If you have pre gen. 3 hardware, that might be the only option if you don’t want to rely on the “cloud” yes, but the local REST API introduced in gen 3 is “good enough” as far as I am concerned. There are a couple of things that don’t work, at least on my devices, and there are multiple shortcomings in the documentation, but all in all it lets you do what you need (the commercial lock for example seems to be broken, it’s supposed to let you program an upper and lower “allowed temperature” that can be set to using the display/buttons).
Sure, it isn’t open-source, and it DOES communicate with Amazon servers even if you turn “cloud communication” off, but it does much less communication with it turned off than when turned on. According to the documentation, the device has no battery backed RTC, so that it will go online to get the correct time after every reboot. If it used NTP, that would be just fine, but I’ve found no trace of NTP traffic in the firewall logs, so it probably fetches the current time from Amazon servers instead - stupidly. But, the device only needs to “know” the time if you want to use the built-in schedules. I haven’t implemented, and don’t intend to, those API calls. I mean, when using it with OH, it’s much better, and more flexible, to let OH do this, to make whatever rules you want for raising/lowering temperatures at different times of the day, in weekends or when you’re away. So, the only thing that actually bothers me is that it never seems to “give up” on trying to contact Amazon to get the time, and keeps doing that every 3 seconds “forever” until I let it through. It must also do something more than fetch the time, as it contacts 3 different Amazon servers after booting. But, I digress, what I’m trying to say is that I think the “local API” gives sufficient control that you don’t need to do a hardware mod like the one described above, even if a few things should ideally be changed to make it “perfect”.
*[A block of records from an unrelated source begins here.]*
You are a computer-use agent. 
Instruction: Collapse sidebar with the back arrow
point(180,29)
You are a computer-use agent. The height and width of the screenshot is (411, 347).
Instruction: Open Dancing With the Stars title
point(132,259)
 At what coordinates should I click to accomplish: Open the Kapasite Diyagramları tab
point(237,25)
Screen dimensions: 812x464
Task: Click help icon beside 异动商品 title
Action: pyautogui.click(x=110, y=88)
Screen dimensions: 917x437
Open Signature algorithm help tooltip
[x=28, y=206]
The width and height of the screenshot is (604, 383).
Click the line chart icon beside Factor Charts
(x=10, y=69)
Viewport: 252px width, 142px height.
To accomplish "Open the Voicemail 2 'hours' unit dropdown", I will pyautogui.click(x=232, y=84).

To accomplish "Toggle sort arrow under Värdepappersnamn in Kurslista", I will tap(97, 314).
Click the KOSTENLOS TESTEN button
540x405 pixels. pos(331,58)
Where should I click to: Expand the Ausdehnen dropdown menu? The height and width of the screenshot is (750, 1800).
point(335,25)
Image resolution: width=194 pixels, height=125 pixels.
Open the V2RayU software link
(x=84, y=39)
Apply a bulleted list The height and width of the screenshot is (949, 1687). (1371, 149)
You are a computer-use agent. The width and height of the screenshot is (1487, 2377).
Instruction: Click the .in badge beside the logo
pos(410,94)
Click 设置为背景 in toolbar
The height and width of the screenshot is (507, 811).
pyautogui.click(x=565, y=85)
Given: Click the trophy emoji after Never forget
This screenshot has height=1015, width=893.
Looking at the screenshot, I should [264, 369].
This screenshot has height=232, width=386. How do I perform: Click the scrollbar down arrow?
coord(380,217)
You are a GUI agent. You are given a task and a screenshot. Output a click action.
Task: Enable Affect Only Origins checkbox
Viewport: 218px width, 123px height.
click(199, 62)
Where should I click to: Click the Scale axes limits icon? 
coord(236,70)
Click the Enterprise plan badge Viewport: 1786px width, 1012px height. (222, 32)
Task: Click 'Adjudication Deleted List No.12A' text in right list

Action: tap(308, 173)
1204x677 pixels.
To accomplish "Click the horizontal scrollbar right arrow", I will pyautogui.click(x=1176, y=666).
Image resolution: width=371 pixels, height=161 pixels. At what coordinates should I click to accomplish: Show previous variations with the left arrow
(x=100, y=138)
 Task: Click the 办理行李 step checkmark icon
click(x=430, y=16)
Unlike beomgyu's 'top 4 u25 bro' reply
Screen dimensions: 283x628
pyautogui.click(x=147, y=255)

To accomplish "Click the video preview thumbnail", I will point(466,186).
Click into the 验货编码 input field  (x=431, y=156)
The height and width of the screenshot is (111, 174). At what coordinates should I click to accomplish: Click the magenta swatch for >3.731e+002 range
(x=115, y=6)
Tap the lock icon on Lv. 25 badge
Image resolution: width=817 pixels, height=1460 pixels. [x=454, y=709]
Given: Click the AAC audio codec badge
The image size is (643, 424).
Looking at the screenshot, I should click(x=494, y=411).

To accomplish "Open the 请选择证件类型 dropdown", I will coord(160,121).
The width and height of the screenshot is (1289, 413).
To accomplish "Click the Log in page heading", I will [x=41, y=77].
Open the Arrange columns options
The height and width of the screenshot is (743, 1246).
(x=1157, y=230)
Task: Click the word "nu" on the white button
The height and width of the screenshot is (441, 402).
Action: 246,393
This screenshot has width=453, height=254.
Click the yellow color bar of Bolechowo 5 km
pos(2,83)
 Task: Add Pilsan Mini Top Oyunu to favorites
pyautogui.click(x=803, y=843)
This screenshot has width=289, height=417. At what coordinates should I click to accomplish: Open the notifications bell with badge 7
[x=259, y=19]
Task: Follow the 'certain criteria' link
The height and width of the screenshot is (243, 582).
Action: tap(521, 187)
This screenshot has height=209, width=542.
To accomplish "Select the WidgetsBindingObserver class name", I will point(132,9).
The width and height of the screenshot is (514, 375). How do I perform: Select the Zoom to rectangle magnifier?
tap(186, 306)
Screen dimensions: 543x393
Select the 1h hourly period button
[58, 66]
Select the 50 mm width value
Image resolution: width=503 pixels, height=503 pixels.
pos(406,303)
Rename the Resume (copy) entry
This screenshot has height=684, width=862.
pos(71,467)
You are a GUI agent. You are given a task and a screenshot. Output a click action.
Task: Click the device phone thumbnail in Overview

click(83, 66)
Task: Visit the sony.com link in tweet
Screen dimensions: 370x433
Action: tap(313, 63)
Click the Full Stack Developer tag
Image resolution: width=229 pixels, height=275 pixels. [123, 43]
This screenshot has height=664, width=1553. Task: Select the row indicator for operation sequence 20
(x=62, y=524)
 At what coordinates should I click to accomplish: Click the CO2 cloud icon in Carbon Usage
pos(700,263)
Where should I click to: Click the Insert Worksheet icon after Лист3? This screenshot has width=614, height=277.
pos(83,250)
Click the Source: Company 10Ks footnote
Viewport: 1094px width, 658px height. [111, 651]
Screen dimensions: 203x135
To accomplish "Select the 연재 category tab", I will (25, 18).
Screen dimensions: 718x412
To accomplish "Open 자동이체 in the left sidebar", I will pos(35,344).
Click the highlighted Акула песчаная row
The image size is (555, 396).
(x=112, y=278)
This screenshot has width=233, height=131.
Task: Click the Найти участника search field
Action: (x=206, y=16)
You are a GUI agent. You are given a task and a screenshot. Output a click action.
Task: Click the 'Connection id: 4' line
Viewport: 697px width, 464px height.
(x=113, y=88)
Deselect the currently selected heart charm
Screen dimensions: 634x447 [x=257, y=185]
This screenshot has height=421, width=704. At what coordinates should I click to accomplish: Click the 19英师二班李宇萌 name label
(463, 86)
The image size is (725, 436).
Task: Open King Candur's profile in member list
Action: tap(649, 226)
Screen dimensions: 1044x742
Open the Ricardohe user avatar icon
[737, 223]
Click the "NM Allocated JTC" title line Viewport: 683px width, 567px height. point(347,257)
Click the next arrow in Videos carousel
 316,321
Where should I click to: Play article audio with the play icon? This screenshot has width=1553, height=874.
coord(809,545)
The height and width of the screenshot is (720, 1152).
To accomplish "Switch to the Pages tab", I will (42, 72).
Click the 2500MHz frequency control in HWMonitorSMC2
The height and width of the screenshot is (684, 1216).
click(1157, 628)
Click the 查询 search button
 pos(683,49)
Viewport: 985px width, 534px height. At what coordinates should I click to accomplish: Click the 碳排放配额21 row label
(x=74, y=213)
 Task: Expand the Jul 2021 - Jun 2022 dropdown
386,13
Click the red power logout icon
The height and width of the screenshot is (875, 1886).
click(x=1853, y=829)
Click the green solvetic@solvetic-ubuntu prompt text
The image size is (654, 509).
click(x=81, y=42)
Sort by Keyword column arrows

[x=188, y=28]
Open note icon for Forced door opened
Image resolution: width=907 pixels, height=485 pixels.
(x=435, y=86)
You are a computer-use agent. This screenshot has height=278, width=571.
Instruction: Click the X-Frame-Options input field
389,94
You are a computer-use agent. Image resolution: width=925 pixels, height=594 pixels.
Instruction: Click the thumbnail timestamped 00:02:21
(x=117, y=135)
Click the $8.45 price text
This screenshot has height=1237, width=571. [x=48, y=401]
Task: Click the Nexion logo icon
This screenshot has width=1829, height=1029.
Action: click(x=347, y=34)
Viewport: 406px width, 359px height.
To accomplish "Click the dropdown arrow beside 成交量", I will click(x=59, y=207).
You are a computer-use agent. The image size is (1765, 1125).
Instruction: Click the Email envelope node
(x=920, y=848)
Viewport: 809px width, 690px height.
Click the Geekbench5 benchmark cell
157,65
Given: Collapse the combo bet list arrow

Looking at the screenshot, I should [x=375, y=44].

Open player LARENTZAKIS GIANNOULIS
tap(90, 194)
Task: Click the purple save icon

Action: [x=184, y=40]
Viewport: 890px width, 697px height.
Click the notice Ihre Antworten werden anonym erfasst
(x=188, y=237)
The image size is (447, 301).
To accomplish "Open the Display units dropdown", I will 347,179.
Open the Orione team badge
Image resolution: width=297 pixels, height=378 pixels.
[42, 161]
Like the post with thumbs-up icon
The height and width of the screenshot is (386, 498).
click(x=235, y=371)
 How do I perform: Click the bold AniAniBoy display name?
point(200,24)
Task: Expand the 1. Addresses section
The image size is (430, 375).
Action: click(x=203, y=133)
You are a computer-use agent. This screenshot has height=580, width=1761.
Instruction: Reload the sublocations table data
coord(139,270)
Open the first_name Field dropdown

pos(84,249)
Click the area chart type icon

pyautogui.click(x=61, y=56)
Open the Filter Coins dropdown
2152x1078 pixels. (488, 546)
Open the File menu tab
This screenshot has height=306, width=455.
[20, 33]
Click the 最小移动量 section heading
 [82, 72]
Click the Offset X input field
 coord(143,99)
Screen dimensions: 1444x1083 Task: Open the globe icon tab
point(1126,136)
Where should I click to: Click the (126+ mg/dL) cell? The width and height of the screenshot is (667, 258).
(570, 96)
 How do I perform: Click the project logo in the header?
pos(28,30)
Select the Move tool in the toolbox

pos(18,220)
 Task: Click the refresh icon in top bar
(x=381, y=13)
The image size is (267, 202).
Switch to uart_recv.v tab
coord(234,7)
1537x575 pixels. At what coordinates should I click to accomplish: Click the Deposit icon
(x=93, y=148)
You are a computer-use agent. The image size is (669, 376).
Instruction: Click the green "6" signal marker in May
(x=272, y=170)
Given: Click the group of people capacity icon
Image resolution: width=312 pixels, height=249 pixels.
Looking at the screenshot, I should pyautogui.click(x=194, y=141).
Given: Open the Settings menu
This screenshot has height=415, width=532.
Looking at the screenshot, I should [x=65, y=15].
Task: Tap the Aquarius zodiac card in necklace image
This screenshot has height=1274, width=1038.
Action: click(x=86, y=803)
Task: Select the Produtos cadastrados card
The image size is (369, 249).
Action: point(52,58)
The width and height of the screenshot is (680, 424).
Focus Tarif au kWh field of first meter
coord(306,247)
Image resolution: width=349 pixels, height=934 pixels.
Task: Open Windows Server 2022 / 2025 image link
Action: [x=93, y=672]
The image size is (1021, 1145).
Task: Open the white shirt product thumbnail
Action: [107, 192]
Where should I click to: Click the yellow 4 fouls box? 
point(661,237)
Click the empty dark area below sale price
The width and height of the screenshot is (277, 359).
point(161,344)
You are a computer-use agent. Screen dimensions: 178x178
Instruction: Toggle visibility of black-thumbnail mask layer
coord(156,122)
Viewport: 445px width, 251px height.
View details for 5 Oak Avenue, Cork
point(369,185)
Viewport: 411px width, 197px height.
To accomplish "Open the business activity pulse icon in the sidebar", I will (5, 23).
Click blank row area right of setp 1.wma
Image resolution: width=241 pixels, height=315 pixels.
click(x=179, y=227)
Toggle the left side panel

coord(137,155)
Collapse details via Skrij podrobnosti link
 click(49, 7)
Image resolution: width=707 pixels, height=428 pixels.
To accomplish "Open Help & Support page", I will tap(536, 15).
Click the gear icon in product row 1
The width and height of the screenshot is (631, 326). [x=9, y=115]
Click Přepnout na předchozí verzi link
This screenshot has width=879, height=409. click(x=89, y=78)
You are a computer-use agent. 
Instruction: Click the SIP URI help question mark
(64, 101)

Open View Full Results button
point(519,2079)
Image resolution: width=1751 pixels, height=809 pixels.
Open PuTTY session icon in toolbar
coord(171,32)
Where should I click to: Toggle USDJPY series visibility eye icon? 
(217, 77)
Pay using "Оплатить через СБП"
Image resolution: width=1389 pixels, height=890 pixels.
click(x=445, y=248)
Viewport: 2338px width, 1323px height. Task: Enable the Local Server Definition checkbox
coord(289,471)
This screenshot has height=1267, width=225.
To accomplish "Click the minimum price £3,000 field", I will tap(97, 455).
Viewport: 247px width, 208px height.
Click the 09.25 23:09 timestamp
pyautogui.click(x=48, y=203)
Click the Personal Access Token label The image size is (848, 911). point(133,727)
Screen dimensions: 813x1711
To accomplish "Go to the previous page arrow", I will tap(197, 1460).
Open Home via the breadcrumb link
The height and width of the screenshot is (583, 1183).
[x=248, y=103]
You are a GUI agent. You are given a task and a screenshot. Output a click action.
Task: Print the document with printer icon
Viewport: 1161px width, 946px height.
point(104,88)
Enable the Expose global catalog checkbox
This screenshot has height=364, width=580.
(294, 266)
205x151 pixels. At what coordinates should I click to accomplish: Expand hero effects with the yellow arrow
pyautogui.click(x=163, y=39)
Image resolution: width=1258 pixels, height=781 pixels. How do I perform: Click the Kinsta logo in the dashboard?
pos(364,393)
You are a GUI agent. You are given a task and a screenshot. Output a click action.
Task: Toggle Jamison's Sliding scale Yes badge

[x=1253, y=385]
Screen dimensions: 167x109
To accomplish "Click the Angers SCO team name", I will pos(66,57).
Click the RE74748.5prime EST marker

There are downsides to such mods too, if you actually want to replicate what the heater can do today, there will be quite a lot of work to make the software for your replacement controller. Also, they seem to have changed the design for gen 3, I have opened one of my devices up, and the “controller” and the “Wi-Fi chip” are one and the same from what I can tell.
It is not just a “simple” on/off thermostat, it uses PWM to regulate the heating element and runs a software PID controller to control how much heat to apply. Add with things like “open-window” functions and tuning of PID parameters, and there’s really quite a lot to “replicate” in your “replacement software” if you want to make your own that does roughly the same. Not to mention that you also have to implement the control of the display and the buttons, configuration menus etc.
Ideally they would open-source the whole firmware so that we could improve it, but companies are always worried that somebody else will copy their products, so that probably won’t happen. As such, the local API is a good compromise. The problem is that they haven’t responded to any questions on GitHub since 2022, and there has been no updates to the documentation for more recent firmware versions, so I don’t know if their heart is really in the local API. But, that also depends on how much “support” it gets in home automation systems like OH, so making bindings and similar available, so that the local API actually has “real value for customers” might help to convince them not to drop support for it in the future.
The project for the gen 2 device looks very similar to what I am planning for my dehumidifier, except that I’m not so lucky that the controller is connected by wires, so I have to desolder the WBR3 and solder the ESP32 in the same spot. That opens the possibility of breaking the whole thing, of course, and is far from ideal. I’m really happy the fewer such projects I must undertake.